··· THE DATA ···
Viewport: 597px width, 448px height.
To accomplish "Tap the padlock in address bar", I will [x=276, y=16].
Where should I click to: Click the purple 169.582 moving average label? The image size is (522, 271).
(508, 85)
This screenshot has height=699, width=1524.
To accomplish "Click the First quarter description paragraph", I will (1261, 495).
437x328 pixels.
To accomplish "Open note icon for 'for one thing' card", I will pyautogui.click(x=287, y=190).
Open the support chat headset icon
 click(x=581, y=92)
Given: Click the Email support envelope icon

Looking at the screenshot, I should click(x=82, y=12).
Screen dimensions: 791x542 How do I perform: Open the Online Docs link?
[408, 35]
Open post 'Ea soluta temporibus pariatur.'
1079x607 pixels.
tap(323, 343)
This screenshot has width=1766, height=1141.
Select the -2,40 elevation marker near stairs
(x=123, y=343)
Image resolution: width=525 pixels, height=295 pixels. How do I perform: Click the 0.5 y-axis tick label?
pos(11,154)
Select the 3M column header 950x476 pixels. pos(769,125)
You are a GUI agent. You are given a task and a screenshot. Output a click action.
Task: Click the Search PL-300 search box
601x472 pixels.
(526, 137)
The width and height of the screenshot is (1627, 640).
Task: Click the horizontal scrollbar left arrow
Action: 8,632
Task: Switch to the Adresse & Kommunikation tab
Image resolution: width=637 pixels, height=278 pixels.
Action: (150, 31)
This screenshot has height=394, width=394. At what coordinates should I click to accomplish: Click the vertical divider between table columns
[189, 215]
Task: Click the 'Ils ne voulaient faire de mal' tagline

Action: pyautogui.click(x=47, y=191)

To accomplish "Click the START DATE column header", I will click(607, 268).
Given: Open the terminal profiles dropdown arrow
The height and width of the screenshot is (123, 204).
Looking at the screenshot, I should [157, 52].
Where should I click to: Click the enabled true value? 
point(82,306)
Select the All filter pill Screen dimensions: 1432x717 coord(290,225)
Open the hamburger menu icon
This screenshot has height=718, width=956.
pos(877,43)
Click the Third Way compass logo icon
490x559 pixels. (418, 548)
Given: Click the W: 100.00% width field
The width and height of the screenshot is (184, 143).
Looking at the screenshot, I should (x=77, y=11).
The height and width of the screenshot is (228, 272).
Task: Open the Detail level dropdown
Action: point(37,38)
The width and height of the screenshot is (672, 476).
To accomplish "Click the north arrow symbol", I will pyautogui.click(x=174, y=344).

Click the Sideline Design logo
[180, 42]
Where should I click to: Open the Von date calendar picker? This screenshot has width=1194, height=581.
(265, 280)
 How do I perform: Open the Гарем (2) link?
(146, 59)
···
Return every line above exactly as it stands.

Viewport: 597px width, 448px height.
To accomplish "Tap the padlock in address bar", I will [x=276, y=16].
Where should I click to: Click the purple 169.582 moving average label? The image size is (522, 271).
(508, 85)
This screenshot has height=699, width=1524.
To accomplish "Click the First quarter description paragraph", I will (1261, 495).
437x328 pixels.
To accomplish "Open note icon for 'for one thing' card", I will pyautogui.click(x=287, y=190).
Open the support chat headset icon
 click(x=581, y=92)
Given: Click the Email support envelope icon

Looking at the screenshot, I should click(x=82, y=12).
Screen dimensions: 791x542 How do I perform: Open the Online Docs link?
[408, 35]
Open post 'Ea soluta temporibus pariatur.'
1079x607 pixels.
tap(323, 343)
This screenshot has width=1766, height=1141.
Select the -2,40 elevation marker near stairs
(x=123, y=343)
Image resolution: width=525 pixels, height=295 pixels. How do I perform: Click the 0.5 y-axis tick label?
pos(11,154)
Select the 3M column header 950x476 pixels. pos(769,125)
You are a GUI agent. You are given a task and a screenshot. Output a click action.
Task: Click the Search PL-300 search box
601x472 pixels.
(526, 137)
The width and height of the screenshot is (1627, 640).
Task: Click the horizontal scrollbar left arrow
Action: 8,632
Task: Switch to the Adresse & Kommunikation tab
Image resolution: width=637 pixels, height=278 pixels.
Action: (150, 31)
This screenshot has height=394, width=394. At what coordinates should I click to accomplish: Click the vertical divider between table columns
[189, 215]
Task: Click the 'Ils ne voulaient faire de mal' tagline

Action: pyautogui.click(x=47, y=191)

To accomplish "Click the START DATE column header", I will click(607, 268).
Given: Open the terminal profiles dropdown arrow
The height and width of the screenshot is (123, 204).
Looking at the screenshot, I should [157, 52].
Where should I click to: Click the enabled true value? 
point(82,306)
Select the All filter pill Screen dimensions: 1432x717 coord(290,225)
Open the hamburger menu icon
This screenshot has height=718, width=956.
pos(877,43)
Click the Third Way compass logo icon
490x559 pixels. (418, 548)
Given: Click the W: 100.00% width field
The width and height of the screenshot is (184, 143).
Looking at the screenshot, I should (x=77, y=11).
The height and width of the screenshot is (228, 272).
Task: Open the Detail level dropdown
Action: point(37,38)
The width and height of the screenshot is (672, 476).
To accomplish "Click the north arrow symbol", I will pyautogui.click(x=174, y=344).

Click the Sideline Design logo
[180, 42]
Where should I click to: Open the Von date calendar picker? This screenshot has width=1194, height=581.
(265, 280)
 How do I perform: Open the Гарем (2) link?
(146, 59)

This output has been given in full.